ŞİDDETİ ÖNLEME KAVRAMI
2005 yılından ten beri sağlıkta kalite standartları içinde şiddeti önleme kavramının de yer aldığına işaret eden Akdağ, çalışan güvenliğine yönelik tedbirlerin ne kadar uygulandığının da sürekli takip edildiğini söyledi.
‘Sevgi en iyi ilaçtır’ sloganıyla başlattıkları kampanyadan da bahseden Akda, kampanya filmlerini izletti. Sağlık çalışanıyla vatandaş arasındaki ilişkiyi, algıyı düzeltecek çalışmaların son derece önemli olduğunu belirten Akdağ, bununla ilgili kampanyalarda seçkin iletişim danışmanlarıyla çalıştıklarını söyledi.
“GÜVENLİK TEDBİRLERİ ARTIYOR”
Şiddetin önlenmesi için güvenlik tedbirlerini artırdıklarını belirten Akdağ, “2002’de güvenlik personeli sayısı 905 kişiymiş; bu çok felaket bir durum. Bugün bu sayı 13 bin 761. Bazı alanlarda biraz daha ihtiyacımız var ama büyük ölçüde yeterli hale geldi” dedi.
Özellikle ağır travmaların, kazaların getirildiği büyük hastane acil servislerinde polisin de hizmet etmesini istediklerini belirten Akdağ, bu konuda Emniyet’le ısrarlı görüşmelerin devam ettiğini bildirdi.
Beyaz Kod uygulamasının güncellendiğini, çalışan hakları ve güvenliği birimlerinin tüm hastanelerde kurulduğunu, risk değerlendirmesi yapıldığını güvenlik tedbirlerinin gözden geçirildiğini, çalışanlara yönelik iletişim eğitimleri verildiğini belirten Akdağ, “Tıp fakülteleri ve diğer okullarda iletişim, insan davranışı, stresle baş etme gibi eğitimler verilmiyor. Bu derslerin müfredatta yer alması için YÖK ve Milli Eğitim Bakanlığı ile görüşüyoruz” dedi.
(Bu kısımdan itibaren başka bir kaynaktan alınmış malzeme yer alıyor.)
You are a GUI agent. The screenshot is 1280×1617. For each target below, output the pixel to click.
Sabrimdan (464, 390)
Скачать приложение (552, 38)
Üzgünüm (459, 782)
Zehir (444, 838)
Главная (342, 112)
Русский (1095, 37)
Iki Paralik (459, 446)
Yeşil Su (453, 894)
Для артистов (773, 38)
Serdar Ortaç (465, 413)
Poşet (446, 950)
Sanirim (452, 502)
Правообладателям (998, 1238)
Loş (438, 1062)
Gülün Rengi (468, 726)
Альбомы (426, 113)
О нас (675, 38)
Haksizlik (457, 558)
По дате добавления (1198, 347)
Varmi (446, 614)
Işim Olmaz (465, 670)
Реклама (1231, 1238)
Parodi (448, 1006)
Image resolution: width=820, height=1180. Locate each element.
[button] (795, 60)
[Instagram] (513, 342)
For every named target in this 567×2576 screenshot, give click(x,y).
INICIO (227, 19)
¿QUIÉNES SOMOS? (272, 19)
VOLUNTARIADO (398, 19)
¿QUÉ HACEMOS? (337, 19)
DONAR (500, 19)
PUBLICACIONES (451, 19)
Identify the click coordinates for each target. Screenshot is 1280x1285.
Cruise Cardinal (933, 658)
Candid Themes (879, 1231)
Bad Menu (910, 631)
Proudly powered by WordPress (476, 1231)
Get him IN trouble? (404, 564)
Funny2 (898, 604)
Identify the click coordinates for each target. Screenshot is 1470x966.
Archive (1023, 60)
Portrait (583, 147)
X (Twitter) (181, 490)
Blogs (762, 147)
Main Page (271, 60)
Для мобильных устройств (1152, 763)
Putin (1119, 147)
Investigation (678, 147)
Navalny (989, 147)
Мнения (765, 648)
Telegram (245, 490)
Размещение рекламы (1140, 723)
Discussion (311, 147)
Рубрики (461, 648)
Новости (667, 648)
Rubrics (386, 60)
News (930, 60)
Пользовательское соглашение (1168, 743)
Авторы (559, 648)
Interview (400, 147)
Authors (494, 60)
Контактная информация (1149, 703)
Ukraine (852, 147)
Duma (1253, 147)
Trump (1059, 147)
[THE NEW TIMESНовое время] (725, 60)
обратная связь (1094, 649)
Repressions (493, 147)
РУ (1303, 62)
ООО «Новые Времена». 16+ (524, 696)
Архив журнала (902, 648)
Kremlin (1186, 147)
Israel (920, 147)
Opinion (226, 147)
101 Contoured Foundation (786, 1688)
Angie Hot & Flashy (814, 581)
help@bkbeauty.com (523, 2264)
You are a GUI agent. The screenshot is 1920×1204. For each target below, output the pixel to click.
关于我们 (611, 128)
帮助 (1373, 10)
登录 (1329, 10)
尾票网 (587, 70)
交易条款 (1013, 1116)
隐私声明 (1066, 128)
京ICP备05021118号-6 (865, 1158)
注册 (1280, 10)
“SON BİR YILDA FİZİKSEL ŞİDDET YÜZDE 5.9, SÖZLÜ ŞİDDET 38.1”
Kırıkkale Üniversitesi koordinasyonunda yapılan bir araştırmanın tamamlanmamış ön sonuçlarına göre. 26 Aralık 2012 itibariyle son bir yılda sağlık çalışanlarının yüzde 5.9’unun fiziksel, yüzde 38.1’inin de sözlü şiddete uğradığını söyledi.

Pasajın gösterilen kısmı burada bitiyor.